SHINGOさん:勝ち抜きです、毎回上位2組が勝ち上がりだったと思います。2年間挑戦しているんですが、2年ともに年間大会まで行けました。
ーオーディションに受かるだけでもすごいと思ったのに、狭き門を2年連続で勝ち進むとは本当にすごいですね。今から考えて、勝ち抜けた要因は何だとお考えなんですか?
TATSUさん:日本人は、外国人に比べて秀でているところは器用さだと思っているんです。ダンスはその器用さを最大限に活かせるので外国人に勝てるポイントがたくさんあると考えていました。手話ダンスはその点ではこの利点を最大限活用できたのだと思います。
実際にオーディションを受けてみての感想ですが、シンガーだとかなりむずかしいように感じました。歌は外国人との差が大きいように感じましたね。

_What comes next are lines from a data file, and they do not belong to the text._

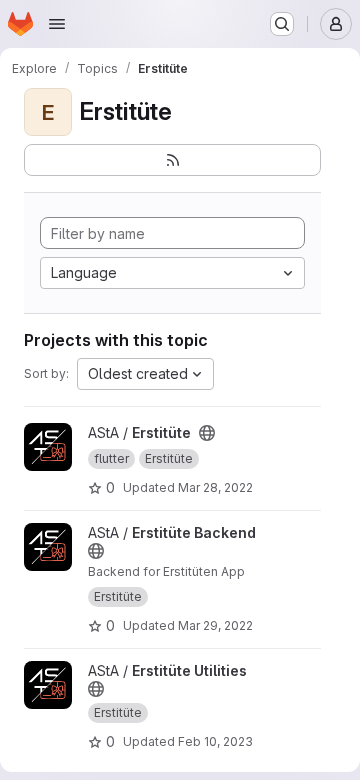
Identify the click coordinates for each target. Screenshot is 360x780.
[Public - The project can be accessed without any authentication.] (207, 433)
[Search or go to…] (282, 24)
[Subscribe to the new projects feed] (172, 160)
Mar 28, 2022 (215, 487)
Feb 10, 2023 (215, 741)
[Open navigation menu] (57, 24)
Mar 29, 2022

ーやっぱりアマチュアナイトに挑戦したお話はすごいと思います。何度も申し訳ないですが、よく挑戦しましたよね。
TATSUさん:手話ダンスを広めるためには、それしかないという感じだったのもあります。日本のコンテストで優勝しても、何も変わらない。でも手話ダンスを広めるにはメディアに出ないといけないと思っていたので、やるしかなかったですね。
■楽曲との出会いが新しい扉を開く
ーアポロ・シアターアマチュアナイトへの挑戦は2009年と2010年とのことですが、その後日本に帰ってきてからは状況は変わったんですか?

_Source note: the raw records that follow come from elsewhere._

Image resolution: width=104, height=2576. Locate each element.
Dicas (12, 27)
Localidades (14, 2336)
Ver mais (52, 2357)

TATSUさん:帰国した年には、たくさんのテレビ番組に出演させていただき手話ダンスを披露する機会に恵まれました。
正直に言うと、当時はテレビを含めたメディアに出演することって難しくないのかなと勘違いしてしまっていました。
しかし、それではダメでしたね。「アポロ・シアターアマチュアナイトの〇〇」という肩書で番組出演させてもらえても、その次がなければ継続して出演はできませんでした。
ーそれでも2018年にメジャーデビューを果たされるわけですが、帰国からメジャーデビューまでのお話を教えてください。
TATSUさん:帰国後は、日本での活動以外に海外での手話の普及活動も行っていました。カンボジアやフィリピンのろう学校などに行って子どもたちに手話ダンスを教えたりする活動ですね。
ー手話は、言語と同じように地域によって違うと聞いたのですが実際はどうなんですか?
SHINGOさん:実際に違います。でも、意外と手話は通じるものなんです。もともと目に見えるものを手話にしているので、実際の言葉よりもニュアンスがつかみやすいんですね。
TATSUさん:そのように海外での活動を続けていくうちに、自分たちが伝えたいことをオリジナルソングとして作って伝えたい、とSHINGOが言ったことがきっかけでオリジナルソングを作るようになりました。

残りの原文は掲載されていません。